- _TEXT TO READ_
Will the board act as a censor?
“This is not the truth police,” Mayorkas declared to the Senate panel, Wednesday, responding to accusations of censorship. “Our work in addressing disinformation that threatens the security of the homeland has been going on for almost 10 years. I asked the question – and we asked the question within the [Department of Homeland Security] – what efforts do we have underway? What policies, procedures and standards of conduct do we have in place to ensure that that vitally important homeland security work… does not infringe on fundamental rights?”
Mayorkas has repeatedly stated that the board will not censor and will not have “operational authority.”
Who’s on the board?
A mix of career and political appointees will staff the board, according to a senior DHS official who briefed CBS News and was granted anonymity to speak freely on the department’s internal deliberations. While one official from each of the relevant components – CISA, FEMA, CBP, S & T, and I & A – will sit on the advisory committee, members of DHS’ Office for Civil Rights and Civil Liberties and Privacy Office will also work with the group.
It’s co-chaired by DHS’ Office of Policy and Office of the General Counsel, a highly unusual move intended to safeguard “privacy, civil rights, civil liberties and free speech,” according to the official, in adherence with DHS’ existing legal authorities.

- _ENTRIES SUPPLIED_
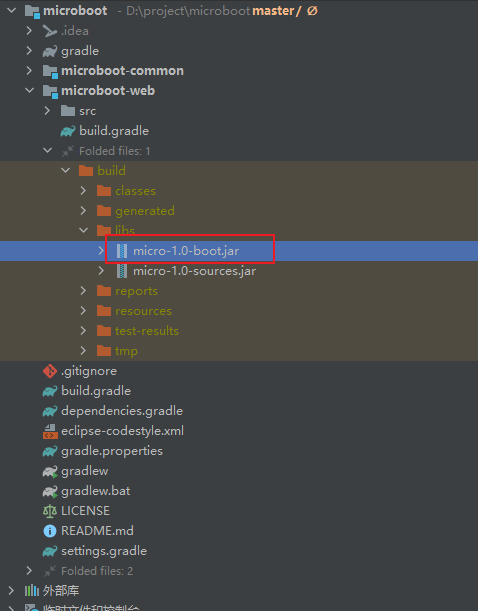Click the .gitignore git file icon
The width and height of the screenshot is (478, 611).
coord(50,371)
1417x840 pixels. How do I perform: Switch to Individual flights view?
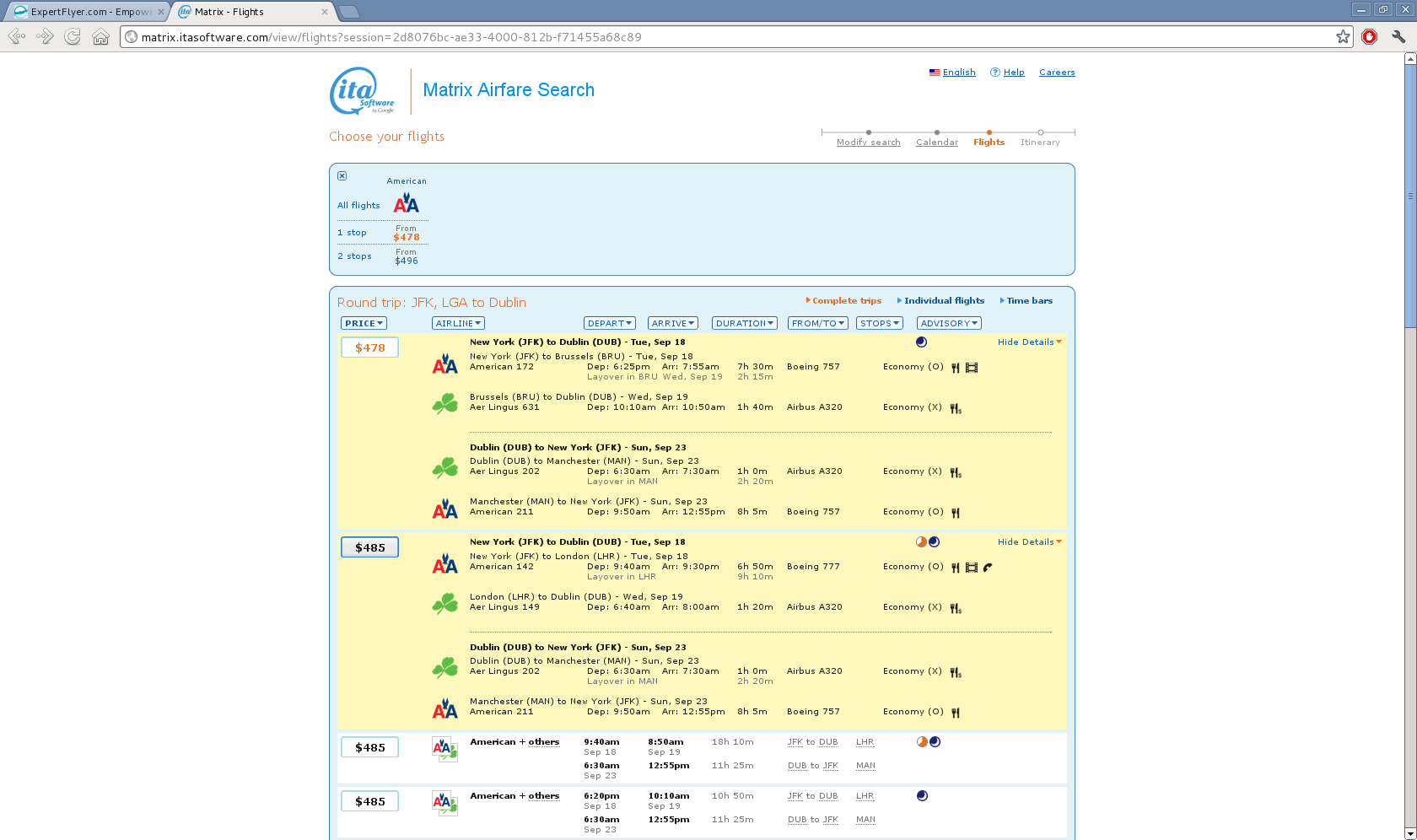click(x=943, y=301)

* * *

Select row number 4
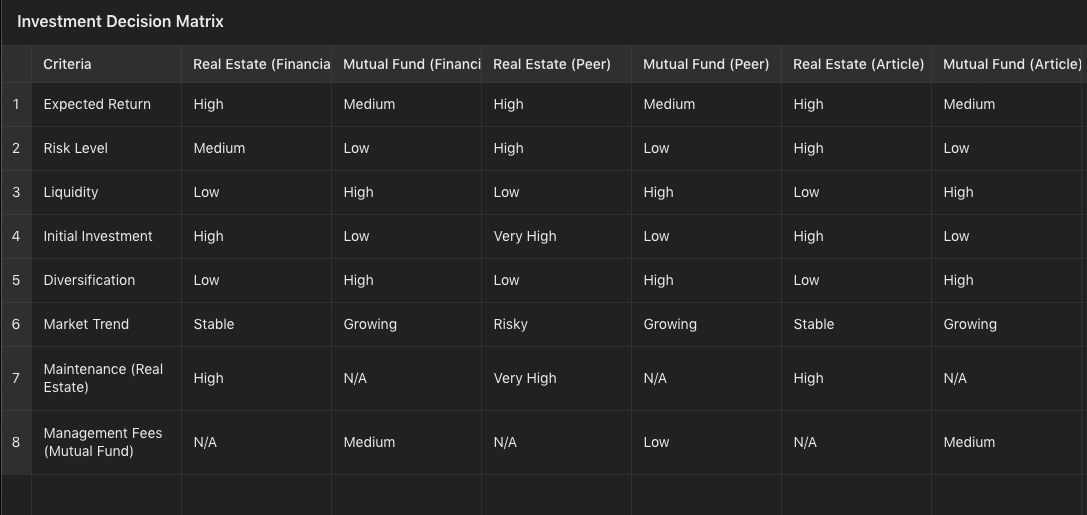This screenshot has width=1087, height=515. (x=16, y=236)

- _WHAT TO DO_
1. From the text on the disinformation board, echo the passage starting at "Will the board" and ending at "on the board?".
2. Proceed with the text on the disinformation board, picking up right after its last sentence.

- _RESPONSES IN ORDER_
1.
Will the board act as a censor?
“This is not the truth police,” Mayorkas declared to the Senate panel, Wednesday, responding to accusations of censorship. “Our work in addressing disinformation that threatens the security of the homeland has been going on for almost 10 years. I asked the question – and we asked the question within the [Department of Homeland Security] – what efforts do we have underway? What policies, procedures and standards of conduct do we have in place to ensure that that vitally important homeland security work… does not infringe on fundamental rights?”
Mayorkas has repeatedly stated that the board will not censor and will not have “operational authority.”
Who’s on the board?

2.
“There will also be working level groups that will vary depending on the issue at hand,” the senior DHS official said. “So to the extent that we’re looking at privacy policies across different components, obviously, the Privacy Office will have a much heavier role. And if we’re looking at civil rights compliance, the Office for Civil Rights and Civil Liberties will have a much heavier role. It’ll depend on the specific thing that we’re engaged in.”
Who’s leading the board?
DHS selected author and disinformation expert Nina Jankowicz to lead the board. The former Fulbright-Clinton Public Policy Fellow previously oversaw programs for Russia and Belarus for the National Democratic Institute and has written two books: “How to Be a Woman Online: Surviving Abuse and Harassment,” and “How to Fight Back; and How to Lose the Information War: Russia, Fake News, and the Future of Conflict.”
Her first book documents the hatred she and other women have experienced from malicious actors and online trolls, as a precursor to violence.
“Every time I am online, I am thinking about whether I am going to tweet or pitch this article, today. Do I have the emotional capacity to deal with what might come?” she told NPR in an interview in April. “I now carry a personal safety alarm with me because I am worried about if one of the people who has threatened me online shows up in real life.”
But Jankowicz, 33, is now finding that Republican lawmakers are scrutinizing her previous comments and social media posts for signs of partisanship.
They have pointed to her previous assertion that Hunter Biden’s laptop should be viewed as a “Trump campaign product,” her endorsement of a podcast appearance by Christopher Steele, the author of the so-called Steele Dossier and her take on Elon Musk’s bid to buy Twitter.
“I shudder to think about, if free speech absolutists were taking over more platforms, what that would be like for the marginalized communities around the world, which are already shouldering so much of this abuse, disproportionate amounts of this abuse,” Jankowicz told NPR.
Jankowicz’s comments have sparked concerns of political bias and the policing of online content.
“Why on earth would you nominate someone who is a human geyser of misinformation,” Missouri Senator Josh Hawley asked Mayorkas Wednesday.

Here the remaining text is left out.